*** Opening of Records for the exercise ***
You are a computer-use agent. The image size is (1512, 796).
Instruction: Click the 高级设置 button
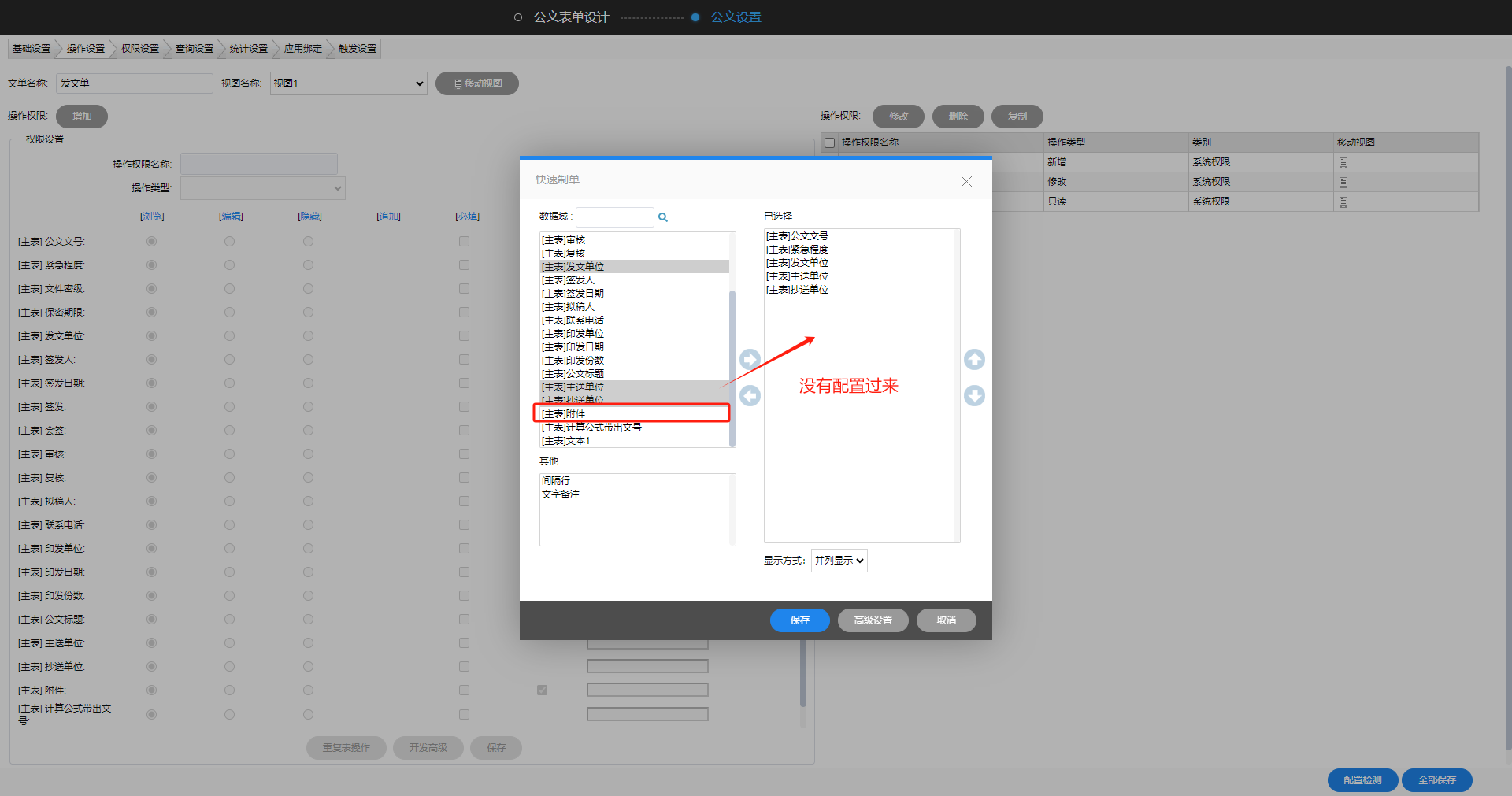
*** Close of Records for the exercise ***
*** Opening of Records for the exercise ***
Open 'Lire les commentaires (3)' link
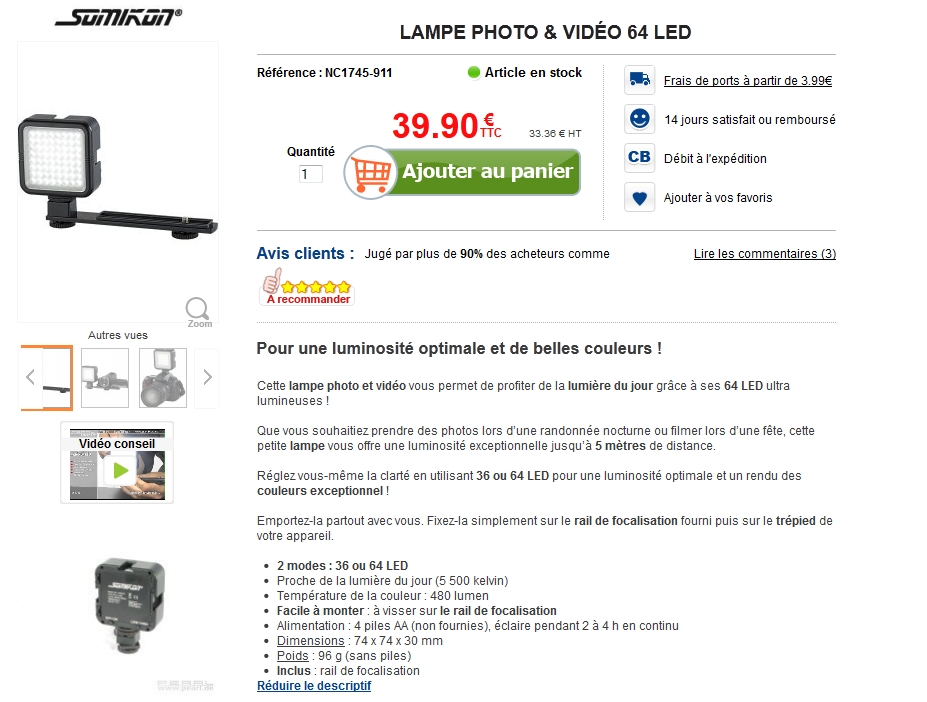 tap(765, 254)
*** Close of Records for the exercise ***
*** Opening of Records for the exercise ***
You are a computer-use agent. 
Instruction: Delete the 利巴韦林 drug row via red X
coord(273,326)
*** Close of Records for the exercise ***
*Instructions to follow*
All lines above from the one containing "You are a computer-use agent. The" to the one containing "Instruction: Click the 高级设置 button" must be repeated exactly, both lines included, and no others.

*Output for this exercise*
You are a computer-use agent. The image size is (1512, 796).
Instruction: Click the 高级设置 button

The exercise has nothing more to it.